One MACRA pillar is the Merit-Based Incentive Payment System (MIPS), which will consolidate the electronic health record incentive program, the Physician Quality Reporting System, and the value-based modifier program. Physicians will see their fee-for-service payments adjusted upward or downward, depending on how they score on various measures of clinical quality, cost control, meaningful use of electronic health records, and clinical practice improvement.

CMS said in its proposed 2016 fee schedule that it would exclude physicians from MIPS if their Medicare patient volume was low. The agency solicited feedback on perhaps making the cutoff less than 10% of a physician's total volume. In response, the AAFP said it preferred making the threshold a minimum absolute number of Medicare patients, once CMS researched what would be an appropriate number. The ACP recommended making physicians potentially eligible for MIPS if they have at least one Medicare patient, provided that performance measures make sense for whatever head count there is. The AMA essentially punted on the issue, saying that it would discuss it in greater detail with more state and national medical societies before weighing in.

CMS had another MIPS question to ask: What kind of activities would qualify as clinical practice improvement?

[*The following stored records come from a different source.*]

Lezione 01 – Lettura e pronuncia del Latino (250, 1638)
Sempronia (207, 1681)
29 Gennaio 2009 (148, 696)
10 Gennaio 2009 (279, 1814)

The agency suggested general categories, such as expanded practice access and care coordination. It asked stakeholders for specific examples. Extended clinic hours ought to count, said the AAFP, as well as group visits and motivational interviewing. The ACP added to the list participation in the government's Million Hearts Initiative or a local hospital's quality improvement project. The AMA again said that it would get back to CMS on this matter.

The deadline for submitting comments on the proposed 2016 fee schedule was September 8. CMS typically releases its final fee schedule for the upcoming year later in the fall.